Until the 2017 General Election, Canterbury had long been a Conservative stronghold, so much so that it had continuously returned a Conservative MP for 185 years. Hence why it was one of the greatest shock results in history back in 2017 when incumbent Sir Julian Brazier was unseated by Labour’s Rosie Duffield by a margin of just 187 votes. Now the outcome on 12 December is anyone’s guess, with several factors set to influence the election in Canterbury.
Firstly is the student vote. Canterbury is a prominent university city, home to Canterbury Christ Church University, Canterbury College and the University of Kent. The student vote heavily swayed support in favour of Labour and against an old-school Conservative long-timer the last time around, aided by a prominent Momentum presence and social media campaign in the area. The Conservative candidate Anna Frith will be hoping that a lot of the students will have gone home for Christmas this time round, which could have an impact on the vote in the Conservative’s favour.
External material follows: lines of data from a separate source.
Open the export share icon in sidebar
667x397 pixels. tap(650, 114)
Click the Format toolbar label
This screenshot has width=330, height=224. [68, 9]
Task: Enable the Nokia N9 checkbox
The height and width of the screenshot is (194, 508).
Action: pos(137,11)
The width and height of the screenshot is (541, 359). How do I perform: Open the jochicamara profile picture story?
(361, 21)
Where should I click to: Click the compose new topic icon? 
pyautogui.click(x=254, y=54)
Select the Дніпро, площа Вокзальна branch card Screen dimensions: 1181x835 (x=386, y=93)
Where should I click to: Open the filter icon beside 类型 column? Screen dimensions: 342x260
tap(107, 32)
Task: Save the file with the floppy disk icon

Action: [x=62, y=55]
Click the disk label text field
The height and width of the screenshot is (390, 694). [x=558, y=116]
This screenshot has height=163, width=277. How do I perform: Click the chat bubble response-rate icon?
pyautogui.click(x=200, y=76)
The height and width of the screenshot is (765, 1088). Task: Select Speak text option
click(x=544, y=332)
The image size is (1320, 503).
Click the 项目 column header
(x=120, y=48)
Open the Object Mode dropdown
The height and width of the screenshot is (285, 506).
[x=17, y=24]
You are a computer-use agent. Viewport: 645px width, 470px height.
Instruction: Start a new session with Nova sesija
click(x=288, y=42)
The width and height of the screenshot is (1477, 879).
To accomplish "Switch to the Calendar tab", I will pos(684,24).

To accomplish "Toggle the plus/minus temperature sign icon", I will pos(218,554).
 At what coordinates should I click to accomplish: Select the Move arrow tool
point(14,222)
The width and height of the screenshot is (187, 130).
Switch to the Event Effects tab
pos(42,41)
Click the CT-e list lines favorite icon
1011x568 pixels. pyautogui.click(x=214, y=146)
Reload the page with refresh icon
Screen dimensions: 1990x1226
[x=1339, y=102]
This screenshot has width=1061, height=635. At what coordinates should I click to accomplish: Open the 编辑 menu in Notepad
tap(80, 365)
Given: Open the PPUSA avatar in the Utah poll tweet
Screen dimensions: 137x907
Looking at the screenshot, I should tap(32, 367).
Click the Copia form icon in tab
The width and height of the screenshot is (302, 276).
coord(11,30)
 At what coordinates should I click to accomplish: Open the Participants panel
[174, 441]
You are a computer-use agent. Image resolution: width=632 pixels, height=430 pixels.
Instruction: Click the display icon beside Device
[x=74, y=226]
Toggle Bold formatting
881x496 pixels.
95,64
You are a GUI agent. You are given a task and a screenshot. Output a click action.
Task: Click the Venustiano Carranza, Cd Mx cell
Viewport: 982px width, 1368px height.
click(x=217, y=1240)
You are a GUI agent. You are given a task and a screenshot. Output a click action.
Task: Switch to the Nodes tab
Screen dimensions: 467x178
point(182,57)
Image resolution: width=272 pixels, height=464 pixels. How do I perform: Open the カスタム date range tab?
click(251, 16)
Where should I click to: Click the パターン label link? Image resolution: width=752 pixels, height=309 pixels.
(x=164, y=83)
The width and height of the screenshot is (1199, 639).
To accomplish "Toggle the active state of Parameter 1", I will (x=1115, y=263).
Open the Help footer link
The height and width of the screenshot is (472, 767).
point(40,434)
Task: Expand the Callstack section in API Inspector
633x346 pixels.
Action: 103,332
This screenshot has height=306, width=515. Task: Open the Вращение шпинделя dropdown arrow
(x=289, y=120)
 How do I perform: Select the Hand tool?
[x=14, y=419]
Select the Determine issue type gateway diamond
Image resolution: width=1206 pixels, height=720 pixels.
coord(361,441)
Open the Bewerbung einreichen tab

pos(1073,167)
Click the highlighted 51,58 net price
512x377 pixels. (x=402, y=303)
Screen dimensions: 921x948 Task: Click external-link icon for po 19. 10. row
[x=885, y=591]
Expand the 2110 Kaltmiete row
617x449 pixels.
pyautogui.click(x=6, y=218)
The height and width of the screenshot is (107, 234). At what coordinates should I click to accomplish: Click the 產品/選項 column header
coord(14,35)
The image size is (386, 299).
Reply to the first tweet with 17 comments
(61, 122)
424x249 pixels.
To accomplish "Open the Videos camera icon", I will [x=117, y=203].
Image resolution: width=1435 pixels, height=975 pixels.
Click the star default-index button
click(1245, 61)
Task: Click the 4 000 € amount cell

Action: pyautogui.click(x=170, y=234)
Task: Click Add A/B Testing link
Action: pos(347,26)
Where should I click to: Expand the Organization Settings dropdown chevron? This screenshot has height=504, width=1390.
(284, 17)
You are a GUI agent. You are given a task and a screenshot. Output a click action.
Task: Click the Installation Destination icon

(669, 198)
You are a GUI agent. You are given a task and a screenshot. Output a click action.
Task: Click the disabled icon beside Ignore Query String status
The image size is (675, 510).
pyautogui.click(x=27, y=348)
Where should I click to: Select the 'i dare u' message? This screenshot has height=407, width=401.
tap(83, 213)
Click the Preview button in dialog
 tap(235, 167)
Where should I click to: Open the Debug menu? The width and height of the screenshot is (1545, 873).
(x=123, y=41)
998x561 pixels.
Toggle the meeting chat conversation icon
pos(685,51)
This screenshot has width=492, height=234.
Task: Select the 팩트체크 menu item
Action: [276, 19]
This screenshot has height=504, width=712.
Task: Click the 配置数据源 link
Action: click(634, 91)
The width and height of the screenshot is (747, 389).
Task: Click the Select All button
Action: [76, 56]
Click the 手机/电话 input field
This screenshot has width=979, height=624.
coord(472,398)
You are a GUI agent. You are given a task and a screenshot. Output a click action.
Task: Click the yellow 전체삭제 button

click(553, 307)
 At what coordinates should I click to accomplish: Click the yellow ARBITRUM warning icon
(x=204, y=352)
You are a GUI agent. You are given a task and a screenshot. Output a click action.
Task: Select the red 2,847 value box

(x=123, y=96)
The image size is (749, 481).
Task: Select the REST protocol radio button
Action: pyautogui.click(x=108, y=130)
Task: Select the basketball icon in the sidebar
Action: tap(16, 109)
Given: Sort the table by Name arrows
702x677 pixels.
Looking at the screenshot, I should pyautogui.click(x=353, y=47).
But Brexit introduces another complication to the Canterbury mix and yet another Brexit headache for voters. The constituency voted 51% in favour of leaving the European Union in 2016, reflecting that of the national result. This means that all parties think they have a high chance of attracting votes in accordance with their Brexit position. What Canterbury is left with is the Tory/Brexit divide on the Leave side, and the Labour/Lib Dem divide on the Remain side.
Canterbury could be a bellwether seat come December 12th. Ultimately, Johnson will need to win seats like Canterbury back if he is to have any chance of achieving the solid majority he wants and needs.
In a few weeks’ time, we are set for a Canterbury Tale like no other.